GIVEN EXERCISE: Please find each line below that contains the word "height" and copy those lines out in full.

** START GIVEN DATA **

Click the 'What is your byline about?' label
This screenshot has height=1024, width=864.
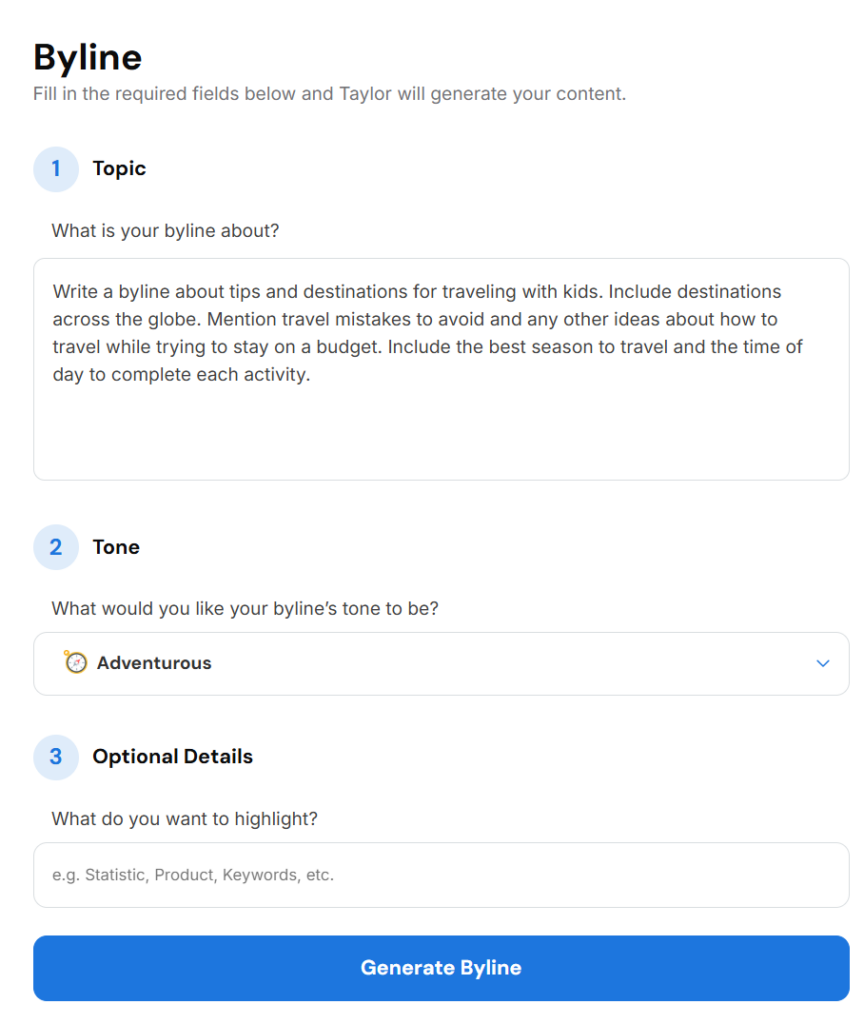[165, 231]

** END GIVEN DATA **
** START GIVEN DATA **

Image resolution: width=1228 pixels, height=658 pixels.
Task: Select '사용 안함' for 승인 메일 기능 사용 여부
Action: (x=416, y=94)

** END GIVEN DATA **
** START GIVEN DATA **

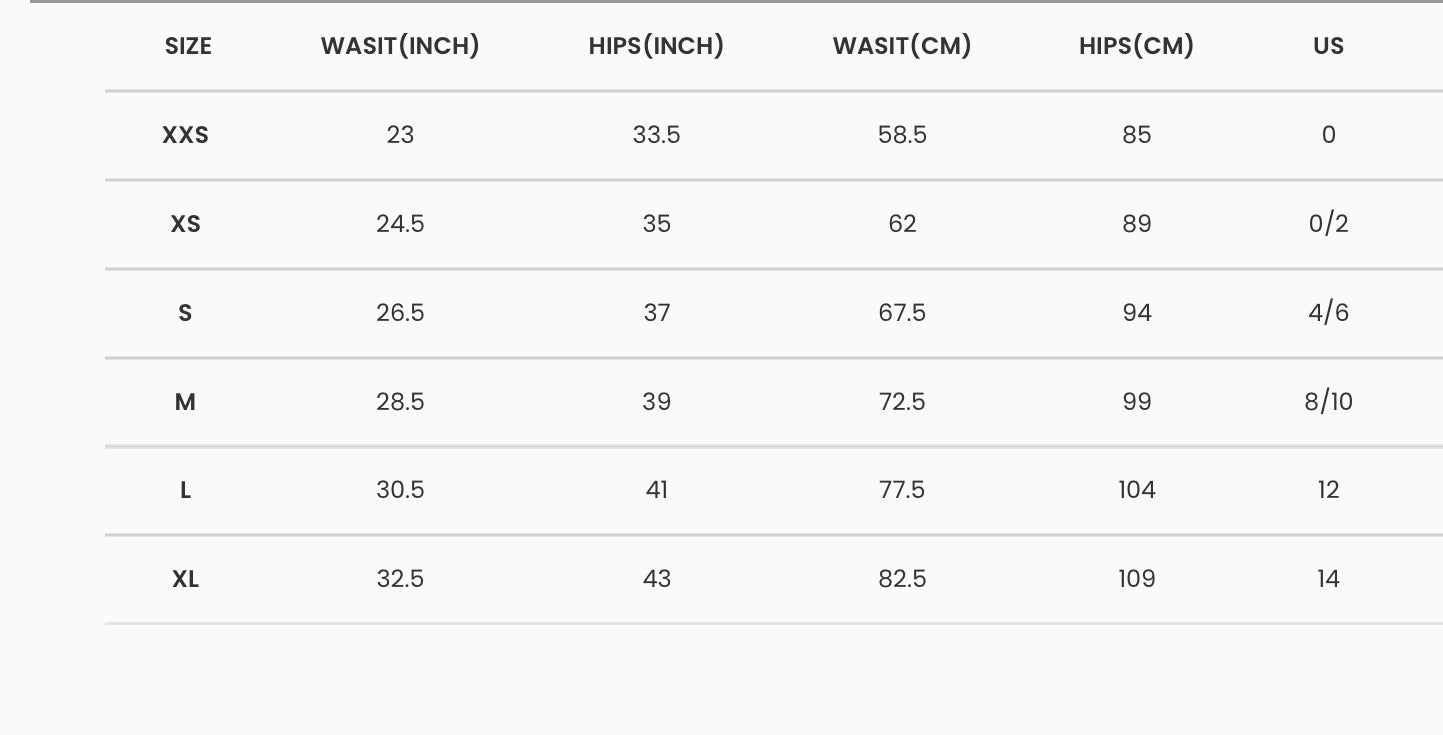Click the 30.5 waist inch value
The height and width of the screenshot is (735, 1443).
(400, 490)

** END GIVEN DATA **

TASK OUTPUT:
This screenshot has height=1024, width=864.
Image resolution: width=1228 pixels, height=658 pixels.
The height and width of the screenshot is (735, 1443).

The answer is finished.